UNIVAC Unveiled
March 30, 1951
The first commercial computer, UNIVAC, is received by the US Census Bureau. Short for UNIVersal Automatic Computer, UNIVAC used over 5,000 vacuum tubes, weighed 16,686 pounds, consumed 125 kW of electricity, and could perform about 1,905 operations per second running on a 2.25 MHz clock. It was 14 feet long, 7 feet wide, and 8 feet tall.
Developed by J. Presper Eckert and John W. Mauchly, who had designed the first fully electronic computer ENIAC during World War II, the duo had formed a company in 1946 to develop a computer for the Census Bureau. Originally expected to take 6 months to begin development, it took 2 years to complete the study to design the computer. In 1950 Eckert and Mauchly sold their company to typewriter manufacturer Remington Rand and continued their work within the corporation’s calculating machine division.
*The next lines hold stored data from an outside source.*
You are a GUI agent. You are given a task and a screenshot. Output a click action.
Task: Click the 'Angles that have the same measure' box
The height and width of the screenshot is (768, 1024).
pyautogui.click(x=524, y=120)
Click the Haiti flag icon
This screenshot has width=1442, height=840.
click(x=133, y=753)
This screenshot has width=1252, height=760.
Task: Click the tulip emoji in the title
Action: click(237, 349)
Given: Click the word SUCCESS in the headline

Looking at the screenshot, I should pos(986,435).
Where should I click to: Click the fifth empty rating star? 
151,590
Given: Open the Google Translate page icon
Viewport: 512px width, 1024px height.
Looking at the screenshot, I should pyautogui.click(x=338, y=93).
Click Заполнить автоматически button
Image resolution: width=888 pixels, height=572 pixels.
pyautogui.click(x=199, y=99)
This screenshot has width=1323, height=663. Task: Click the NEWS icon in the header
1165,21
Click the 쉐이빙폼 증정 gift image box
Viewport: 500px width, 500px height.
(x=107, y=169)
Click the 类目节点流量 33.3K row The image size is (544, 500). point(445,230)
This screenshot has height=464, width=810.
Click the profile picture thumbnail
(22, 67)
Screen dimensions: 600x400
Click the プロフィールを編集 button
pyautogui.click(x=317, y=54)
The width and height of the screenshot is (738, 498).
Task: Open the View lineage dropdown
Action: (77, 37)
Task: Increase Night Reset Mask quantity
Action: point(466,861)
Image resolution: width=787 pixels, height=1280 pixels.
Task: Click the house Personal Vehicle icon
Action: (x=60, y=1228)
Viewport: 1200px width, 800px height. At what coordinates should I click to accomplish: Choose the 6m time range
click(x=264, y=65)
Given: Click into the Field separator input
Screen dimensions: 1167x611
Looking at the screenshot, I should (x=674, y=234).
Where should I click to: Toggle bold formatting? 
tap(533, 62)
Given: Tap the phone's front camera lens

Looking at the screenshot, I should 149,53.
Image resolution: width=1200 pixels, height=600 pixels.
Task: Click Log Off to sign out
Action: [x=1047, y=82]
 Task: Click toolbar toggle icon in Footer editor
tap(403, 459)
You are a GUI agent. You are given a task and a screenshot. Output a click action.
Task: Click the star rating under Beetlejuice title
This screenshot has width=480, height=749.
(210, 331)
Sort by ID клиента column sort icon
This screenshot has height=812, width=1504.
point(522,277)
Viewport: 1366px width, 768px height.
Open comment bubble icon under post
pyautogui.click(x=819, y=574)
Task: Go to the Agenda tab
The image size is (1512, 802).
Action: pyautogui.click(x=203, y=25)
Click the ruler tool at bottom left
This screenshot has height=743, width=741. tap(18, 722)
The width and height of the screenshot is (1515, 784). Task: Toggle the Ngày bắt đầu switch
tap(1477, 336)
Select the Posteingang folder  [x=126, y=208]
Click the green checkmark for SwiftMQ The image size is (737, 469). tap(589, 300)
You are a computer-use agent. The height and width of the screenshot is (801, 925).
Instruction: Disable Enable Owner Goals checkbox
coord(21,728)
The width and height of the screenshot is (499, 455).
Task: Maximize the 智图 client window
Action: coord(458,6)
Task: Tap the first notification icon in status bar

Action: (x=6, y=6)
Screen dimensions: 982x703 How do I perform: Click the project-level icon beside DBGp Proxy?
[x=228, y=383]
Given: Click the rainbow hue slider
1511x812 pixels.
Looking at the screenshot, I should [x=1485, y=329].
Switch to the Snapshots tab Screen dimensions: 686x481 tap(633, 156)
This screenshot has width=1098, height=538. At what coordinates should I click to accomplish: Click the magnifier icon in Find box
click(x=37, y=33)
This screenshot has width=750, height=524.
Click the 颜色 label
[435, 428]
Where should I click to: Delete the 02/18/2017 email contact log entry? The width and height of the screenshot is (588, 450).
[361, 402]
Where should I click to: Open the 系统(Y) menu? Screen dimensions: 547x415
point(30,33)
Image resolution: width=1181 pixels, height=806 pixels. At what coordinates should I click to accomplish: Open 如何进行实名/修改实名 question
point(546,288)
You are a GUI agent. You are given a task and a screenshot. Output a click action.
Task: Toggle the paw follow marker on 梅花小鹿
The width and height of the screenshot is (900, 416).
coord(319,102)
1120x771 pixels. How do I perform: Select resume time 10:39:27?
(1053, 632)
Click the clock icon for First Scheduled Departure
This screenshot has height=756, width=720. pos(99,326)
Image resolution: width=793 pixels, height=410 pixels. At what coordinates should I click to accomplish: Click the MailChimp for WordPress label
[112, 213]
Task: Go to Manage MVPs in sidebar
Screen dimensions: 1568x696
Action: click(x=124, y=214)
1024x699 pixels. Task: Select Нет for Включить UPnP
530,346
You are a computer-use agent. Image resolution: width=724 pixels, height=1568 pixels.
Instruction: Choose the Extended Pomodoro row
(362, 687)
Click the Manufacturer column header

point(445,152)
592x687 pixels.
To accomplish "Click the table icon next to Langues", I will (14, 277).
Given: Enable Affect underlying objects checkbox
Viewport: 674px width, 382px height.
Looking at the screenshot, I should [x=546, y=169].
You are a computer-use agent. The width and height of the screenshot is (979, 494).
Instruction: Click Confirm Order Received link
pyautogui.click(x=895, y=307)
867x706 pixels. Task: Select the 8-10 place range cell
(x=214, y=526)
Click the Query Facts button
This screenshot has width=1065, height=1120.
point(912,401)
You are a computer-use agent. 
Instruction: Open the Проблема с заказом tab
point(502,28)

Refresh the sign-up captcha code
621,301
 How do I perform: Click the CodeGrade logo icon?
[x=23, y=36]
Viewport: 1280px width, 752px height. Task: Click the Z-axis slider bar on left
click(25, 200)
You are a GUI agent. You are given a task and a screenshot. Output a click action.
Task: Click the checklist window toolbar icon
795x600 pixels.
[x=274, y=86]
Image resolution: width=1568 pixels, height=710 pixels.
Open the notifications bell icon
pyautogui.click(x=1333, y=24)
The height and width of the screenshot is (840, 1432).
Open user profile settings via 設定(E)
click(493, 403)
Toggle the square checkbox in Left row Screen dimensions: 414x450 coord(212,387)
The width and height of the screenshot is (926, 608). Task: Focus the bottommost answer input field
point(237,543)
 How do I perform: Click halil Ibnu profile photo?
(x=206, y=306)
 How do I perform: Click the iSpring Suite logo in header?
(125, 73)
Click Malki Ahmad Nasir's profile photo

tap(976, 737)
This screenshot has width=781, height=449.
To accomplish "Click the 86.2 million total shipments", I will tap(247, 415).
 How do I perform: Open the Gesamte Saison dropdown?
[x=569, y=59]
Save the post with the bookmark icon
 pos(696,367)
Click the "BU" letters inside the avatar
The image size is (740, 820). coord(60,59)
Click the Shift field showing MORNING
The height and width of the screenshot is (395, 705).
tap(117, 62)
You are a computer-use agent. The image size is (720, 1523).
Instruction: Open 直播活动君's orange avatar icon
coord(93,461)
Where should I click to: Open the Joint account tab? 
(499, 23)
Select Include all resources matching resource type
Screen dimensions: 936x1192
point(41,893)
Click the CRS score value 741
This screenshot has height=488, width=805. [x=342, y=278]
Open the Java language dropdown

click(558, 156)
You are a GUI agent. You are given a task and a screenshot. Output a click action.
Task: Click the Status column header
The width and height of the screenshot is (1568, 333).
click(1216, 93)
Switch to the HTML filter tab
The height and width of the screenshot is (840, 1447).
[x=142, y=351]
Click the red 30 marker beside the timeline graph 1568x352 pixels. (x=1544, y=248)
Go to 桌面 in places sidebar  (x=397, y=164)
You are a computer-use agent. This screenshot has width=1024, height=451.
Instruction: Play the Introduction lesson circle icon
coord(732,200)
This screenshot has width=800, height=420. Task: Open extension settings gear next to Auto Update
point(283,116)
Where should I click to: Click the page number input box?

In 1952 the UNIVAC became famous for correctly predicting the results of the presidential election, contradicting the expected Gallup Poll results, and made the general public aware of the advancement of electronic computers.
Interestingly enough, the Census Bureau had driven the development of devices that eventually led to computers since the 1890’s and Herman Hollerith’s Punch Card Calculator.